1 Mijn zoon! merk op mijn wijsheid, neig uw oor tot mijn verstand;
2 Opdat gij alle bedachtzaamheid behoudt, en uw lippen wetenschap bewaren.
3 Want de lippen der vreemde vrouw druppen honigzeem, en haar gehemelte is gladder dan olie.
4 Maar het laatste van haar is bitter als alsem, scherp als een tweesnijdend zwaard.
5 Haar voeten dalen naar den dood, haar treden houden de hel vast.
6 Opdat gij het pad des levens niet zoudt wegen, zijn haar gangen ongestadig, dat gij het niet merkt.
7 Nu dan, gij kinderen! hoort naar mij, en wijkt niet van de redenen mijns monds.

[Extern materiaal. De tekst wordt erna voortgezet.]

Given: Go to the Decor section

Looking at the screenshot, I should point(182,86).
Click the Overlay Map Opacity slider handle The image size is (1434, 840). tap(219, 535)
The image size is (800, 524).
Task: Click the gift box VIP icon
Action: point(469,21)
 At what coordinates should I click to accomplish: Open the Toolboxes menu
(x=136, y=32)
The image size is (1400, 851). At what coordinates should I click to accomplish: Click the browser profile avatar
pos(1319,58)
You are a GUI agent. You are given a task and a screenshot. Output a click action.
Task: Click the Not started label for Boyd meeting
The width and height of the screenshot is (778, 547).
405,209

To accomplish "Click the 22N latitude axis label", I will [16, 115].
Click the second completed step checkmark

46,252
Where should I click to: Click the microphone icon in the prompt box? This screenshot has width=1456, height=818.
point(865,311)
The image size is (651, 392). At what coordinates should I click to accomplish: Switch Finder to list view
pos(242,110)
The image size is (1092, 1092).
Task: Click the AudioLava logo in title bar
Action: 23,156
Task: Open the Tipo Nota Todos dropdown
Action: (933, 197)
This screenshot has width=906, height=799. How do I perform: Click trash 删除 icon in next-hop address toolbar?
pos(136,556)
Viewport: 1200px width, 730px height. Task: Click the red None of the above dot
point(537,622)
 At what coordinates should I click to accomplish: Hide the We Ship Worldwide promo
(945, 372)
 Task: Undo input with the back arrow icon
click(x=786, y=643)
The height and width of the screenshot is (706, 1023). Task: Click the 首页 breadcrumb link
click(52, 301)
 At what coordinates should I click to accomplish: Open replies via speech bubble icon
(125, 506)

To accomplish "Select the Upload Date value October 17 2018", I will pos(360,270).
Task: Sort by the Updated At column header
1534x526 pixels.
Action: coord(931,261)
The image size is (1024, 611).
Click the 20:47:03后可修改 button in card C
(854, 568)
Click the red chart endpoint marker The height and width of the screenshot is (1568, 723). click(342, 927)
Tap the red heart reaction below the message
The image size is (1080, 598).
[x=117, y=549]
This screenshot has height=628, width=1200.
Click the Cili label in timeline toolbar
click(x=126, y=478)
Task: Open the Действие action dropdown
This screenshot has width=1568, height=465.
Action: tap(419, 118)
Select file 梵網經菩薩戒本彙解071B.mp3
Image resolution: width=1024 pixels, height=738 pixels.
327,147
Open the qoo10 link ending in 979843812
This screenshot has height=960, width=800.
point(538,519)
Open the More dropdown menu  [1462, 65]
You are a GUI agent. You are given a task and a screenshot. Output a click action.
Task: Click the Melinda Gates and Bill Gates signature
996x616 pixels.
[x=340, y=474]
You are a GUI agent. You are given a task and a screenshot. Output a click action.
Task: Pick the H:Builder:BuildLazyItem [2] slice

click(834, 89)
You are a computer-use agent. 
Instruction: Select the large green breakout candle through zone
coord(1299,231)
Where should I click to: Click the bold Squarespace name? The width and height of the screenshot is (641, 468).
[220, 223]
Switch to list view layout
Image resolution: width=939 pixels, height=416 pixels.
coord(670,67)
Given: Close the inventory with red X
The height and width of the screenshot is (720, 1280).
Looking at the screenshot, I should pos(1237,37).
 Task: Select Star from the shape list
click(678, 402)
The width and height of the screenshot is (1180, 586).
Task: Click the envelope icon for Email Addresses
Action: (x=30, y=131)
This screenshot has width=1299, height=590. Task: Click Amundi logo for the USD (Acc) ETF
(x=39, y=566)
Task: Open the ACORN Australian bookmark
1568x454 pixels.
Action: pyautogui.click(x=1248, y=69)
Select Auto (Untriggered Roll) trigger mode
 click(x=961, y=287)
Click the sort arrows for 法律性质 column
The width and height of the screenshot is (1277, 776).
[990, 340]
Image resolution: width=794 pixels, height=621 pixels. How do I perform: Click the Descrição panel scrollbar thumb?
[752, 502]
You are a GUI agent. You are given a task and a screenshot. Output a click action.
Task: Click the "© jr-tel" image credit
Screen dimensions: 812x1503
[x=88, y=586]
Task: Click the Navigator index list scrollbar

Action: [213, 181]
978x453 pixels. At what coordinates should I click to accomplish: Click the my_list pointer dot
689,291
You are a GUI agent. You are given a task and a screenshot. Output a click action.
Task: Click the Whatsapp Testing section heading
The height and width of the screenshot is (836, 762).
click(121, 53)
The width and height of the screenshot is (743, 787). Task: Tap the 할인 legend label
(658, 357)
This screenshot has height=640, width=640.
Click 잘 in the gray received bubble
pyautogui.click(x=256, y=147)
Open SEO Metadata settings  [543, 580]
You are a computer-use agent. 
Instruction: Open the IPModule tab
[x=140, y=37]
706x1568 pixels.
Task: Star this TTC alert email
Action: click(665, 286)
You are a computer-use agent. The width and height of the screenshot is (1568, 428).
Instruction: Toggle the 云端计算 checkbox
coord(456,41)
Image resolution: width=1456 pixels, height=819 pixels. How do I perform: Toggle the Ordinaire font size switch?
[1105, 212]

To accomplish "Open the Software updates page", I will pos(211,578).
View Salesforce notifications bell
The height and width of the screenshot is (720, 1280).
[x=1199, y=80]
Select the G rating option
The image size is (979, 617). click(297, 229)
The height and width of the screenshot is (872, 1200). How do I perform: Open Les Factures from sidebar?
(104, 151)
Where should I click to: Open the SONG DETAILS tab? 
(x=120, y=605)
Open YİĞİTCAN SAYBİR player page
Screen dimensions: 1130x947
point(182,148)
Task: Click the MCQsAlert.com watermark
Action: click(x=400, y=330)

8 Maak uw weg verre van haar, en nader niet tot de deur van haar huis;
9 Opdat gij anderen uw eer niet geeft, en uw jaren den wrede;
10 Opdat de vreemden zich niet verzadigen van uw vermogen, en al uw smartelijke arbeid niet kome in het huis des onbekenden;
11 En gij in uw laatste brult, als uw vlees, en uw lijf verteerd is;
12 En zegt: Hoe heb ik de tucht gehaat, en mijn hart de bestraffing versmaad!
13 En heb niet gehoord naar de stem mijner onderwijzers, noch mijn oren geneigd tot mijn leraars!
14 Ik ben bijna in alle kwaad geweest, in het midden der gemeente en der vergadering!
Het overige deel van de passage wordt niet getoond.